▶ Things to do
[1] According to the passage on arithmetic sequences, what does the charter tour bus service charge?
[2] Do the following statements agree with the passage on arithmetic sequences? Answer yes or no for each, quoting the deciding words. (a) The number of passengers can be any real number. (b) Each term of the cost sequence comes from the previous one by adding 15. (c) In an arithmetic sequence, the amount added to get each new term changes from term to term.
[3] Reproduce the passage on arithmetic sequences word for word, from "Each term of" to "an arithmetic sequence.".

###
Subsection Arithmetic Sequences

A charter tour bus service charges $50 plus $15 for each passenger. The cost of a tour is then a function of the number of passengers. Because the number of passengers, \(n\text{,}\) can only be a positive integer, the function is a sequence. If \(C_n\) represents the cost of a tour for passengers, then

\begin{align*}
C_1 \amp = 50 + 15(1)= 65\\
C_2 \amp = 50 + 15(2) = 80\\
C_3 \amp = 50 + 15(3) = 95
\end{align*}

and in general

\begin{equation*}
C_n = 50 + 15n
\end{equation*}

Each term of this sequence can be obtained from the previous one by adding 15. A sequence in which each term can be obtained from the previous term by adding a fixed amount is called an arithmetic sequence.

Recorded data:

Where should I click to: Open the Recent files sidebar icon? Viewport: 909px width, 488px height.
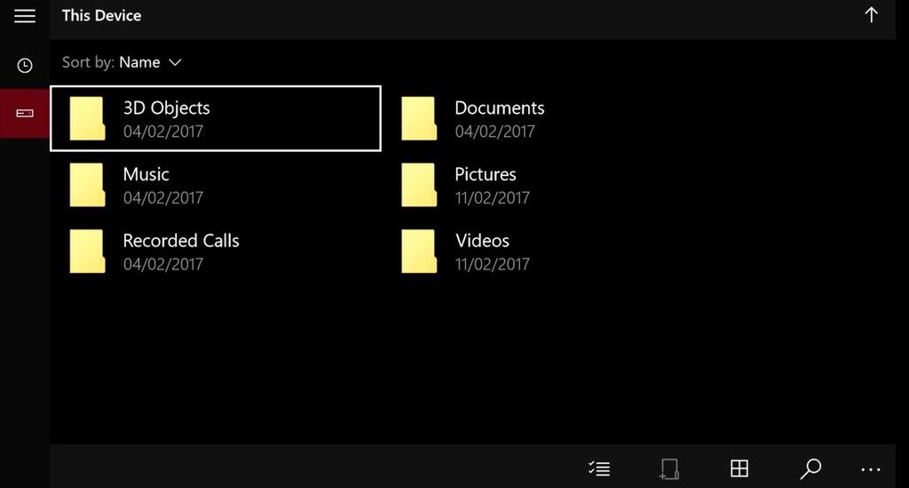point(25,65)
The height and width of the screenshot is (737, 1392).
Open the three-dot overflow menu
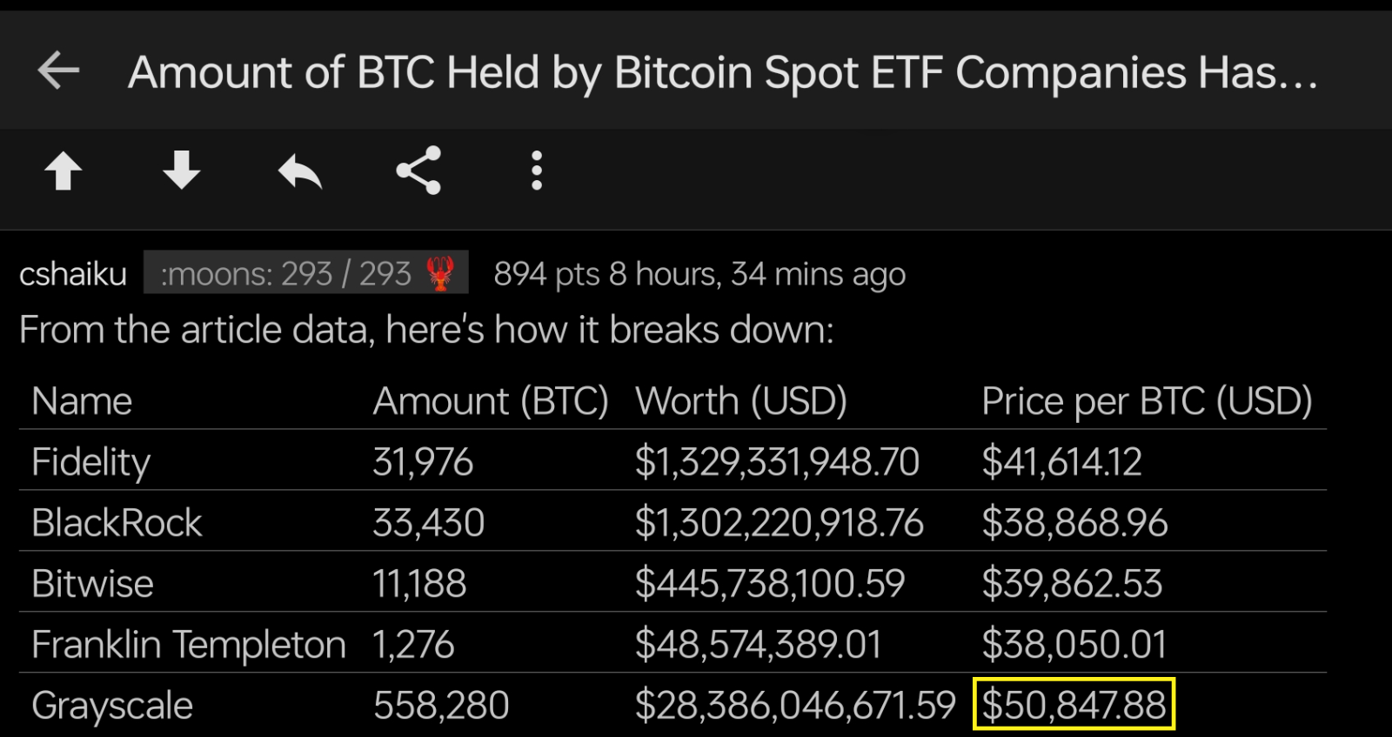(537, 171)
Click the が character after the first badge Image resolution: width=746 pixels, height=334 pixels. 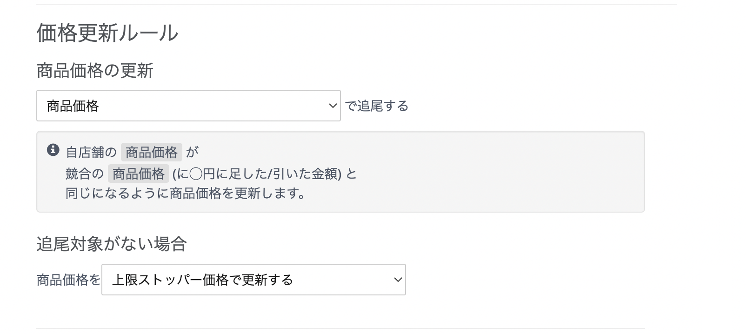coord(192,152)
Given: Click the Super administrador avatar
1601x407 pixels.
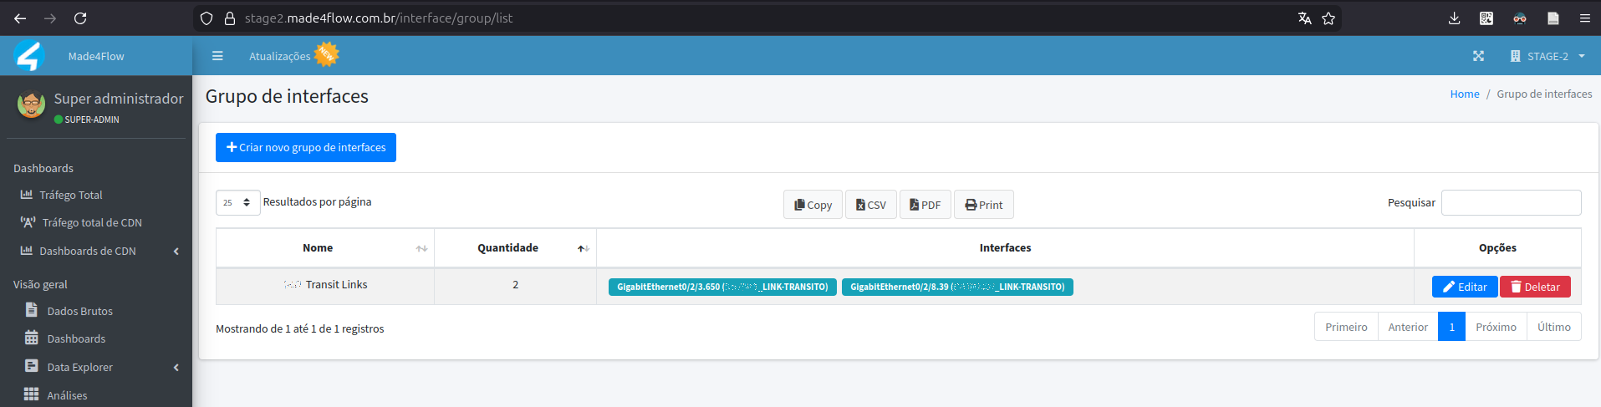Looking at the screenshot, I should click(x=32, y=104).
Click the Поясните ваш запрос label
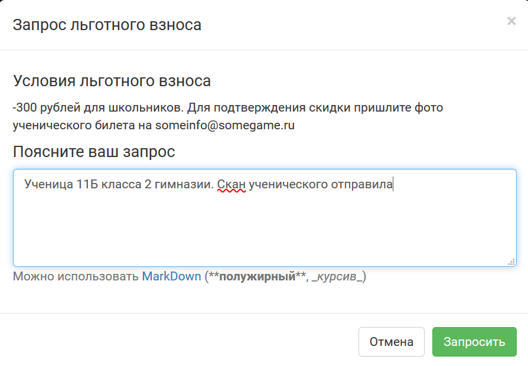Screen dimensions: 528x366 coord(94,152)
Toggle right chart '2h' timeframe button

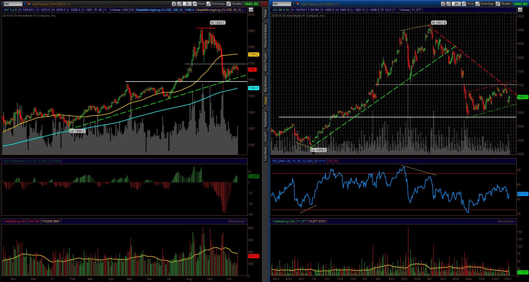tap(456, 4)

▶ Exercise results
[1] It charges $50 plus $15 for each passenger.

[2]
(a) No: "the number of passengers, \(n\text{,}\) can only be a positive integer"
(b) Yes: "Each term of this sequence can be obtained from the previous one by adding 15"
(c) No: "each term can be obtained from the previous term by adding a fixed amount"

[3]
Each term of this sequence can be obtained from the previous one by adding 15. A sequence in which each term can be obtained from the previous term by adding a fixed amount is called an arithmetic sequence.